The Entrepreneur: Jamie Martin, Hochanda

The CEO of the £10m craft TV channel gives quickfire responses on business mistakes, trading internationally, and his biggest luxury - Arabian horses

Co-founder: Jamie Martin
Company: Hochanda
Description in one line: The home of crafts, hobbies and arts
Previous companies: Bidmedia Broadcasting
Turnover: £10m
12 month target: £20m

Business growth

Describe your business model and what makes your business unique:

  • We offer crafting demonstrations 24 hours a day
  • We have a no stock “portal business model”
  • We are available in 30 million UK homes

 What is your greatest business achievement to date?

Turning Hochanda from a business plan into reality.

What numbers do you look at every day in your business?

Sales per hour, new versus existing customer ratios, cash flow, and margins.

To what extent does your business trade internationally and what are your plans?

We trade in the UK and Germany and will soon launch in Holland and Scandinavia.

Describe your growth funding path:

To date we have raised a significant amount of money through equity and debt. Our plan is to either float or exit via trade sale.

What technology has made the biggest difference to your business?

We use remote-controlled cameras in our studios which significantly cuts down our overheads.
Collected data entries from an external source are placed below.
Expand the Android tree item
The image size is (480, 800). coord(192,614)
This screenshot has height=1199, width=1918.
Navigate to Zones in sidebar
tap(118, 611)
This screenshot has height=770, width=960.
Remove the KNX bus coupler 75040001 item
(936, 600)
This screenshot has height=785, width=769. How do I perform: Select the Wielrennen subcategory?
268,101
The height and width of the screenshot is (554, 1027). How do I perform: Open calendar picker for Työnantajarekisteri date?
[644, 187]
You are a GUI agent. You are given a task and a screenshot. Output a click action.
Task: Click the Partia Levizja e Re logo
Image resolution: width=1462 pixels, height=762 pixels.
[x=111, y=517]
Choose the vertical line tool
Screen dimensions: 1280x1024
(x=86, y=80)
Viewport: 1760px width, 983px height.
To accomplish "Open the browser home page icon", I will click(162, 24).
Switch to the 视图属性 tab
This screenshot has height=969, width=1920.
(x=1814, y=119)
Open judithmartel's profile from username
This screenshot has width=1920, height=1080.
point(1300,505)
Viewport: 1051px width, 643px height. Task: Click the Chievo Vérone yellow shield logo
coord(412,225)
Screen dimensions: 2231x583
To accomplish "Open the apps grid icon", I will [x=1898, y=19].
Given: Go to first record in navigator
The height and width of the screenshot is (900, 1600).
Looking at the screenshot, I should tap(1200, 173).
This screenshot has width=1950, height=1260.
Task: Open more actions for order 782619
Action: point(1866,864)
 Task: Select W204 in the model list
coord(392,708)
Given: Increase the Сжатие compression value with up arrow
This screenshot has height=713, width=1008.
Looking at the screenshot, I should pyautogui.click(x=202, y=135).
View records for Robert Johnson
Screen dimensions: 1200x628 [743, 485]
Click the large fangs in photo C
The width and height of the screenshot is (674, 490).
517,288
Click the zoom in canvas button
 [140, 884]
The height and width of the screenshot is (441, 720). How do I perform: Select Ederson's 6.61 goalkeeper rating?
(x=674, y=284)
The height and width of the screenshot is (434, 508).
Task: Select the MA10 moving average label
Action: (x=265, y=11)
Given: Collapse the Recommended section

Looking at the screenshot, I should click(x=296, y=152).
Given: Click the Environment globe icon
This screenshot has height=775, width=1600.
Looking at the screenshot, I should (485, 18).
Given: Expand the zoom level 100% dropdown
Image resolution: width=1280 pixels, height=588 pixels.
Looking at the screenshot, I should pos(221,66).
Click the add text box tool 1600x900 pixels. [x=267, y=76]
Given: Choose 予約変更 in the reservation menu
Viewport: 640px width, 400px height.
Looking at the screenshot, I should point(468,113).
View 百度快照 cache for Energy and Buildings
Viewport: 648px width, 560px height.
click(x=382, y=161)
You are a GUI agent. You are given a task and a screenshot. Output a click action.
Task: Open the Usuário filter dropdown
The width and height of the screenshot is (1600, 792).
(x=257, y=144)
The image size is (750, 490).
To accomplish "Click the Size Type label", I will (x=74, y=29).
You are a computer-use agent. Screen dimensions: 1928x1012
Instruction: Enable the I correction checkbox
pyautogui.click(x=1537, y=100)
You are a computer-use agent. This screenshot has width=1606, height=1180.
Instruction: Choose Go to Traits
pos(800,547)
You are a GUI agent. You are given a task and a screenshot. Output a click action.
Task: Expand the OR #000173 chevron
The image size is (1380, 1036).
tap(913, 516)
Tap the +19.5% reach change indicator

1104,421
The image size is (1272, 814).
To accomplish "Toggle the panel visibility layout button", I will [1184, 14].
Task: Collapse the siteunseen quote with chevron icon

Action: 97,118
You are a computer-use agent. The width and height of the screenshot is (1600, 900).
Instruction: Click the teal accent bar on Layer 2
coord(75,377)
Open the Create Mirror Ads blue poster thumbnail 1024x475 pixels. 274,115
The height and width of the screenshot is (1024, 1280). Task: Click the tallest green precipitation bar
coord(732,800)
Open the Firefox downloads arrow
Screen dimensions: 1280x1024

Where would you like your business to be in three years?

We would like the sales to be over £50m and have customers buying from every country in the EU.

Growth challenges

What is the hardest thing you have ever done in business?

Internal management decisions such as letting people go if necessary are always difficult. Making big direction changes within the business is also very hard.

What was your biggest business mistake?

I launched a live jewellery shopping channel in the Ukraine which went wrong and cost me a lot of money.

Piece of Red Tape that hampers growth most:


What is the most common serious mistake you see entrepreneurs make?

They don’t do a proper business plan, kid themselves as to the way their new venture may perform and execute it badly – generally without enough money behind them.

How will your market look in three years?

I think it will be more IPTV (Internet Protocol television)-led and more demonstration-based with more tuition for crafters.

What is the single most important piece of advice you would offer to a less experienced entrepreneur?

Know your marketplace before you attack it.

Personal growth

Biggest luxury:

Eight Arabian Horses and a few race cars.

Executive education or learn it on the job?

The ‘university of life'.

What would make you a better leader?

48 hours in a day instead of 24.

What one thing do you wish you’d known when you started?

How to really build value instead of making a good living.

Business book:

Think and Grow Rich by Napoleon Hill.